Exemplos recentes mostram como o debate sobre o INEM tem sido contaminado por disputas políticas:
– A proposta da Iniciativa Liberal para a criação da CPI foi inicialmente vista como um ataque ao legado dos governos socialistas, enquanto o PSD considerou a iniciativa precipitada, mas acabou por apoiá-la para expor o “abandono socialista” e destacar o investimento feito pelo atual governo.
– A ministra da Saúde, Ana Paula Martins, foi chamada ao Parlamento para assumir responsabilidades, enquanto partidos da oposição acusaram o executivo de não incluir medidas para o INEM no plano de emergência da saúde aprovado em 2024.
– A própria CPI foi criticada por alguns deputados como instrumento de ataque político, em vez de mecanismo de apuramento técnico e institucional.
O impacto destas guerras partidárias é devastador: atrasam decisões, descredibilizam instituições, e desmotivam Profissionais do INEM que já operam em condições muito difíceis. Quando a saúde é instrumentalizada, quem sofre são os que salvam e os que esperam ser salvos. A refundação do INEM deve ser protegida da lógica eleitoral e guiada por critérios técnicos, éticos e humanos.

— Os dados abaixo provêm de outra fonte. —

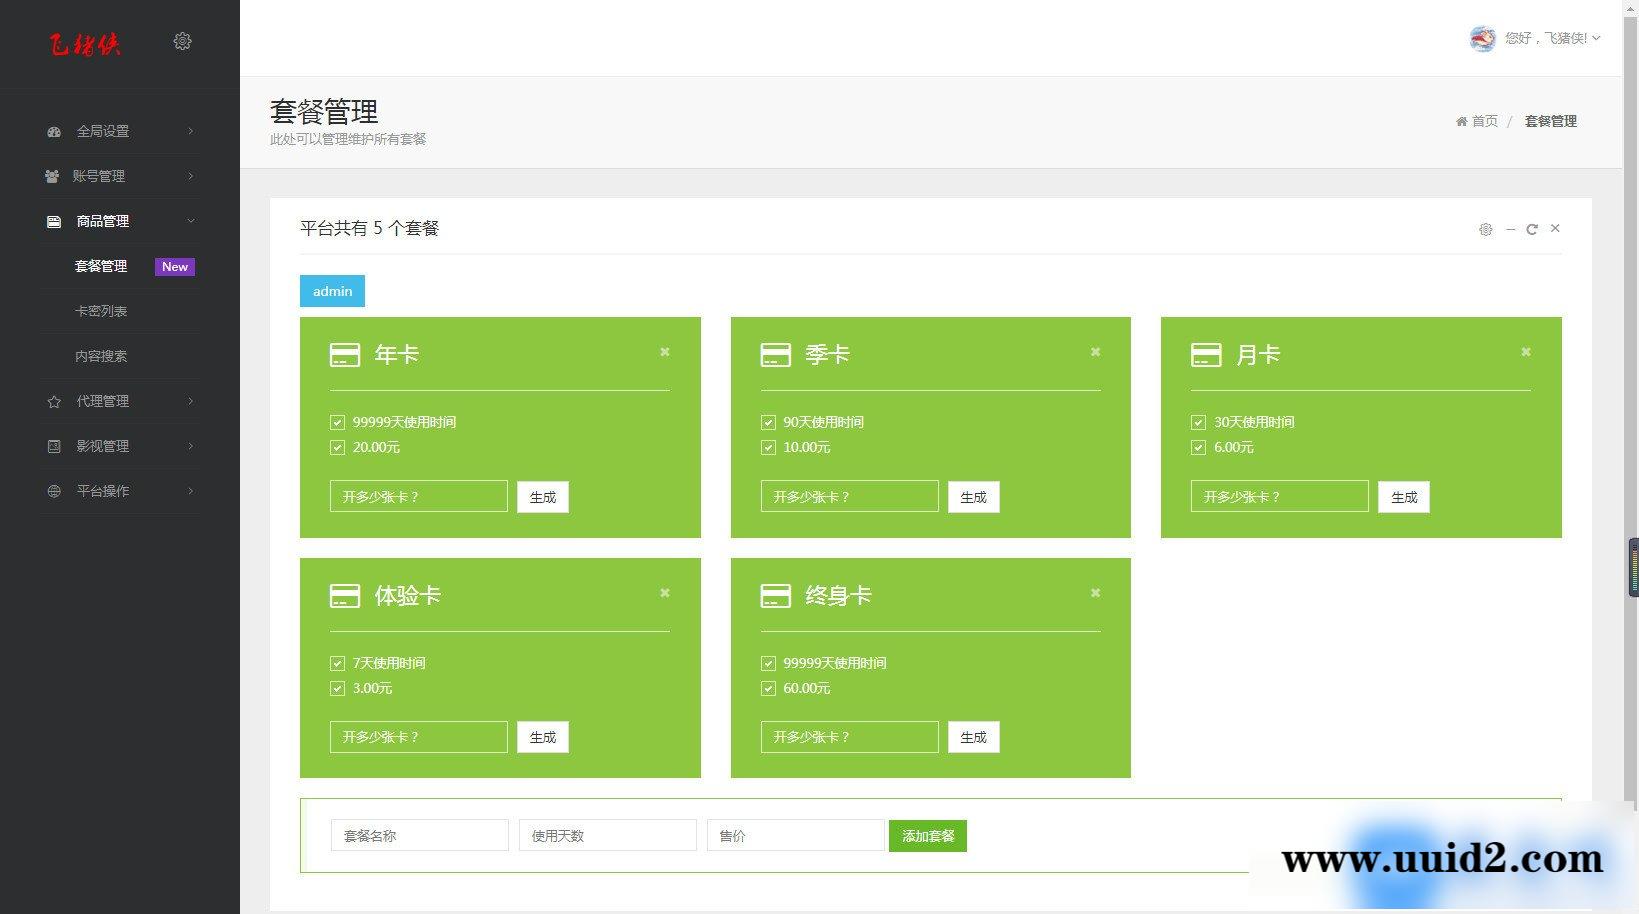Collapse the 商品管理 sidebar menu

[x=100, y=221]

É precisamente nestes momentos que se exige aos decisores políticos e institucionais uma consciência moral elevada. A capacidade de decidir com base no interesse público, na proteção da vida e na justiça social deve estar acima de qualquer cálculo partidário. A emergência médica é um território onde a ética não pode ser negociável. Os poderes públicos têm o dever de agir com responsabilidade, transparência e coragem — porque cada decisão, cada atraso, cada omissão tem consequências reais na vida de pessoas concretas.

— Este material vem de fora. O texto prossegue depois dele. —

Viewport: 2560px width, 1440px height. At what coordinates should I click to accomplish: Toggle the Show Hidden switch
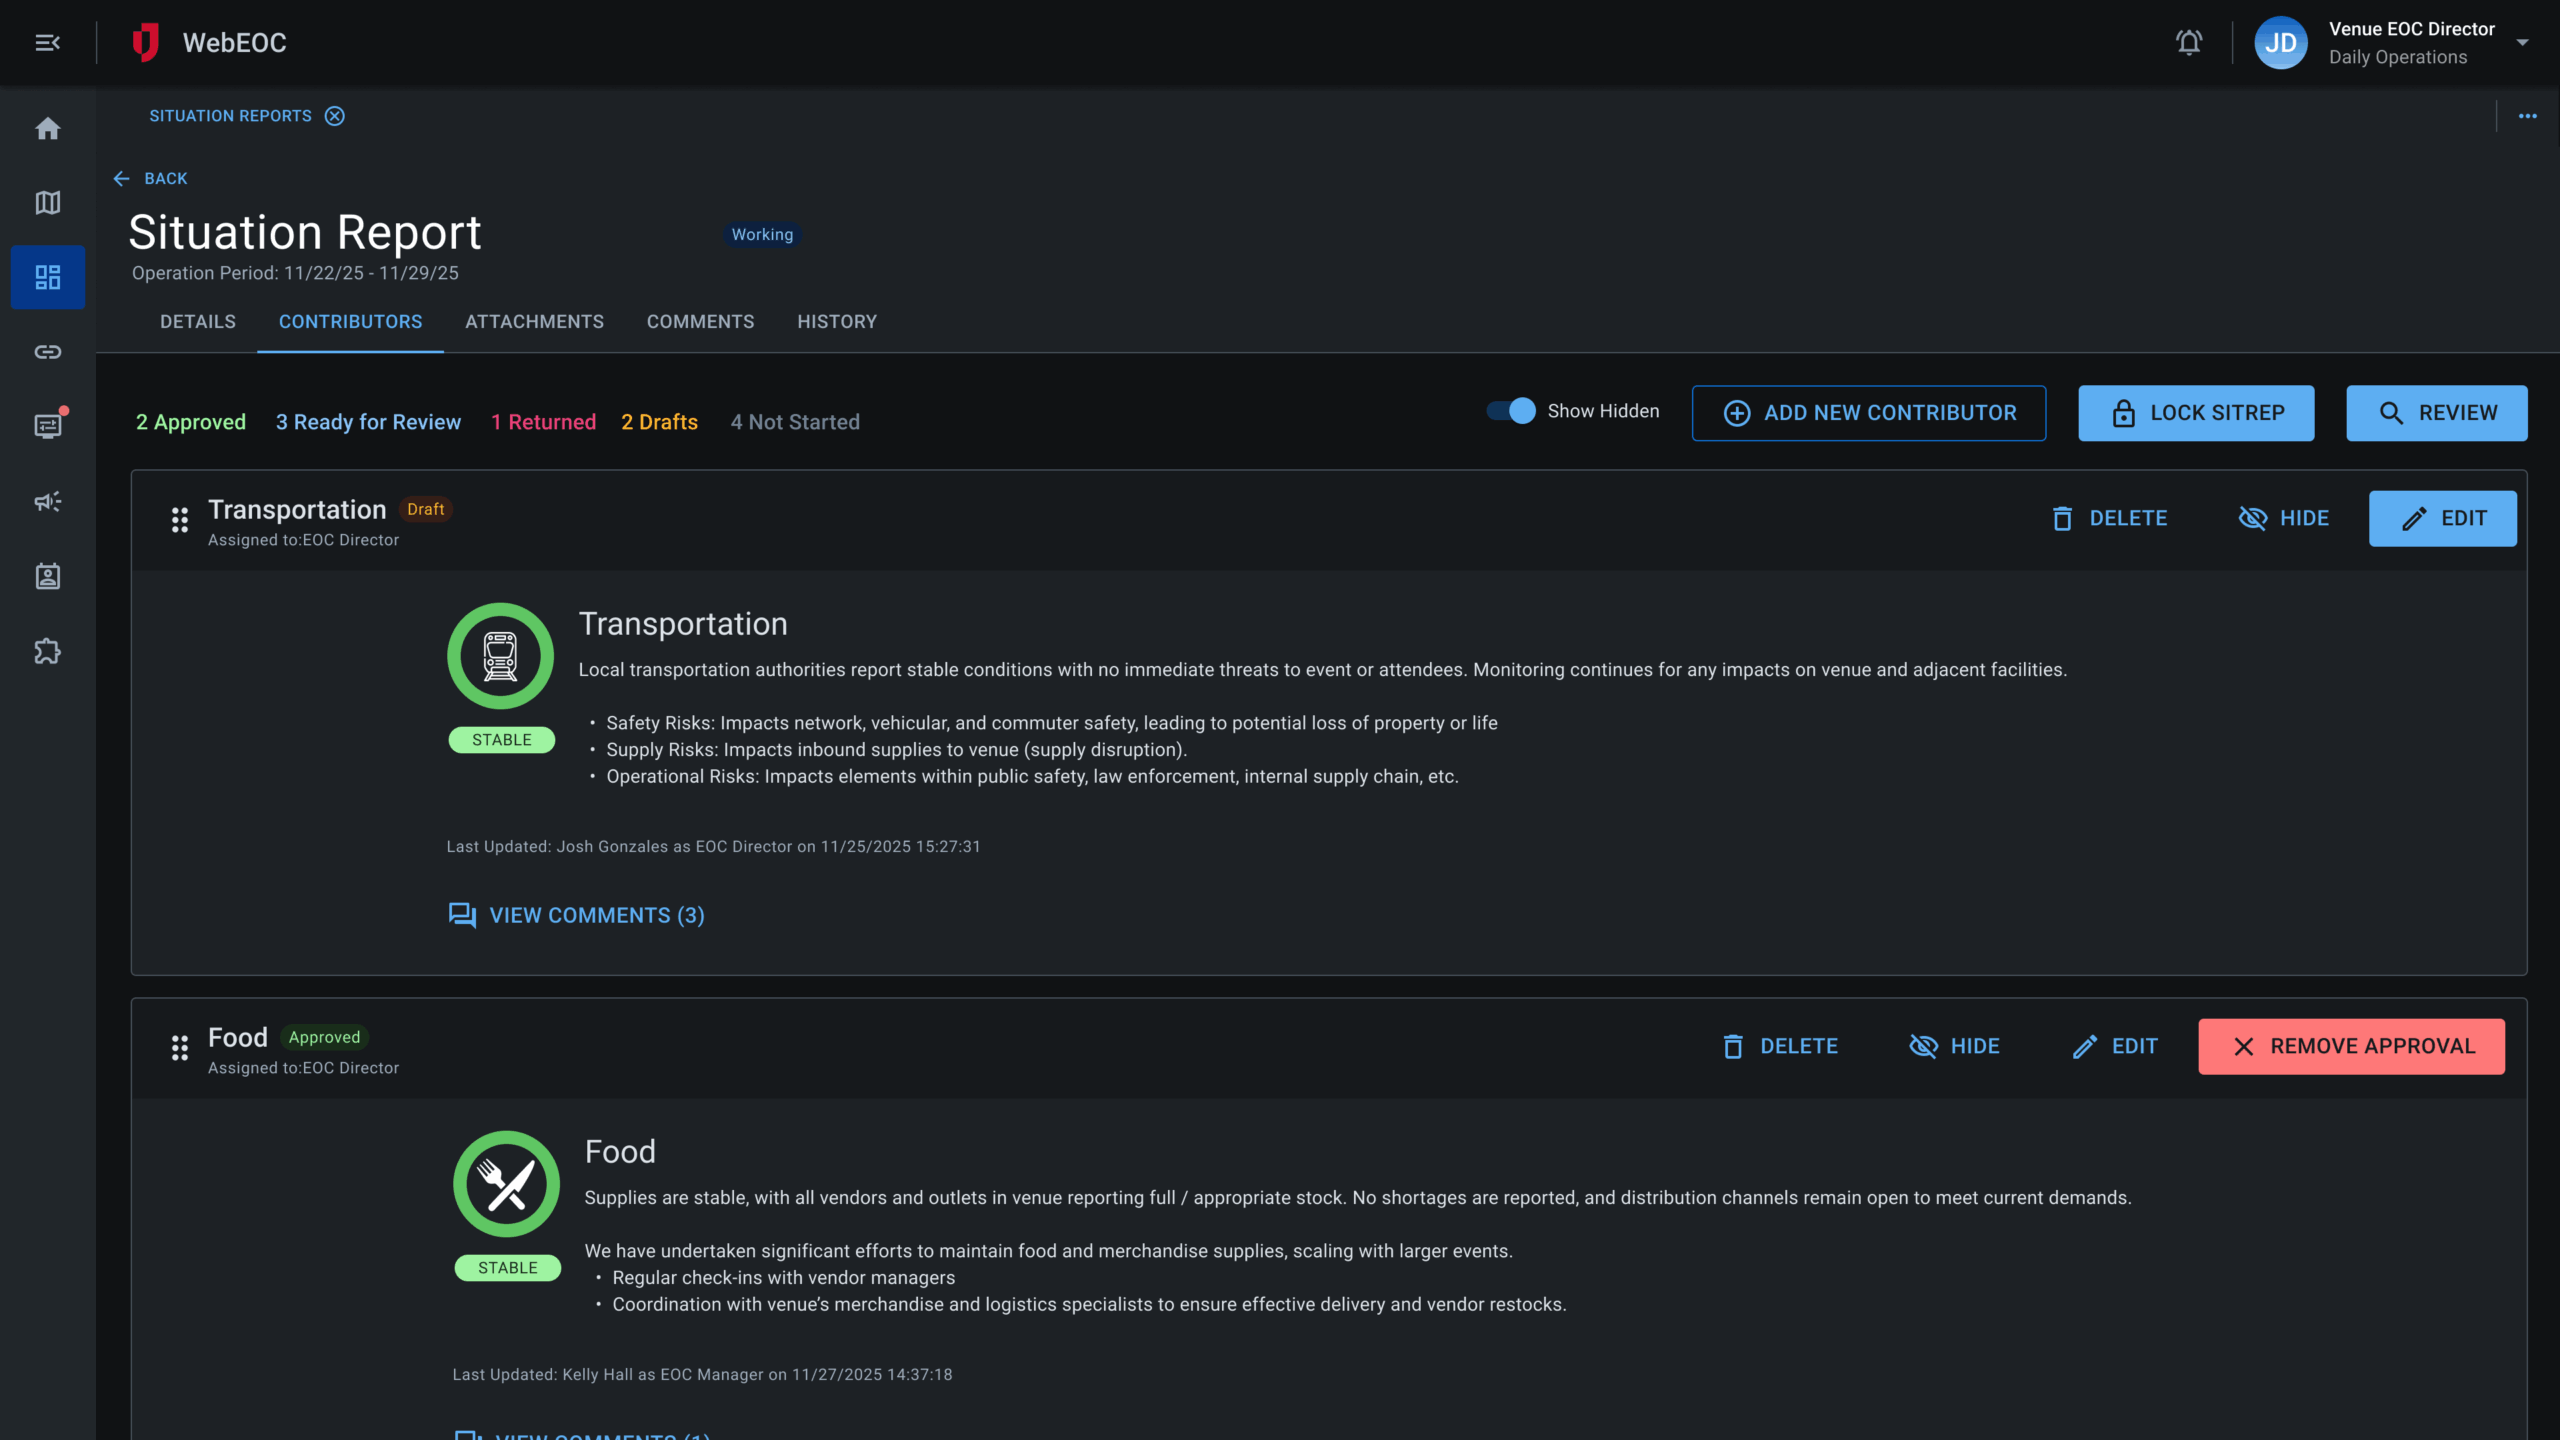[1511, 411]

O próprio INEM reconhece, na sua missão institucional, que tem como objetivo garantir o funcionamento eficaz e o desenvolvimento sustentável do SIEM, assumindo-se como uma organização de referência na prestação de cuidados de emergência médica extra-hospitalar. Esta missão, ambiciosa e nobre, só pode ser cumprida se os profissionais forem tratados com a dignidade que merecem — com formação contínua, condições de trabalho seguras, apoio psicológico e valorização pública.
E há ainda um fator estrutural que continua ausente do debate público: o risco e a penosidade associados ao trabalho dos profissionais de emergência. Estes trabalhadores enfrentam situações de violência, exposição a agentes biológicos, acidentes rodoviários, desgaste físico e emocional extremo que comprometem a capacidade de decisão e aumentam o risco de erro.
A ausência de um estatuto que reconheça formalmente esta penosidade é uma falha grave do Estado. Não se trata de privilégio — trata-se de justiça. Reconhecer o risco é proteger quem protege.
A dignidade dos que salvam vidas não pode ser uma nota de rodapé em relatórios técnicos. Tem de ser um compromisso nacional. Porque quando falhamos com quem salva, falhamos com todos.


Excelente artigo de opinião.
Todos sabemos que as lutas políticas atrapalham o INEM (e não só) e quem mais sofre são os profissionais e quem deles precisa.
É urgente parar de usar a saúde como arma política e valorizar efetivamente quem salva vidas todos os dias, independentemente da sua classe. O SIEM é um exemplo de que se falharmos com qualquer um dos seus intervenientes, falhamos com quem deles precisa.